Depuis, un siècle s'est écoulé, et les modifications de l'appareil d'État sont très
importantes:

- la population active a été largement prolétarisée. Les ouvrières et les ouvriers,
les employés, et les couches proches en constituent plus des deux tiers ;

- l'État moderne [...] recouvre tout un ensemble de fonctions de solidarité et de
service public qui en font un enjeu de lutte et qui rendent difficilement audible un
projet de rejet intégral.

Dans la société contemporaine, un projet de reconquête de la société qui
s'inscrirait principalement voire uniquement dans les entreprises et autour de la
solidarité de classe construite à partir des entreprises ne répond plus aux attentes
des travailleuses et des travailleurs. Parce qu'ils ne vivent plus le même type
d'exclusion et de marginalisation, ils sont porteurs d'aspiration à la citoyenneté
dans le monde du travail, et porteurs d'aspirations hors de celui-ci, dans l'espace
de la cité. [...]


Que faire de l'État?

[...] À l'illusion d'une politique de changement de gauche du haut vers le bas
depuis Matignon et la Chambre, nous opposons une logique de reconquête du bas vers
le haut, depuis les communes et les régions, et depuis les luttes dans les
entreprises et dans la jeunesse.

Mais, parce que l'État « démocratique » est traversé de contradictions profondes
inhérentes à sa nature et qu'il est l'objet d'une crise grave, nous ne nous
interdisons pas d'être porteurs de propositions alternatives. [...] C'est-à-dire que
nous cherchons à identifier et à distinguer, dans les activités recouvertes
contradictoirement par l'État moderne, ce que le mouvement social combat, ou devrait
combattre selon nous, de ce qui est la trace institutionnelle et sociale de ses
luttes. [...]

Ce nouvel anti-étatisme social nous conduit à :

- défendre la notion de service public, que nous opposons au développement des
logiques commerciales, et aux privatisations;

- avancer vers un projet alternatif de services publics d'utilité sociale.
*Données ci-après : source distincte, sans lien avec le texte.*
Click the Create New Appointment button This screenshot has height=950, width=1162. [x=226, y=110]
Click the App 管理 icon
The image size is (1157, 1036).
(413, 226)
Nous ne pouvons nous satisfaire d'une démarche défensive et conservatrice. Opposer,
dans l'État, la fédération à l'État, c'est défendre une autre conception : des
services publics entièrement tournés vers une logique d'utilité sociale, d'égalité,
et de protection de l'environnement. Des services publics autogérés, en lien étroit
avec les usagères et les usagers, dégagés de la tutelle des États, réorganisés
autour de deux pôles : les régions, et l'Europe, et dotés des moyens suffisants pour
pouvoir échapper aux contraintes du marché.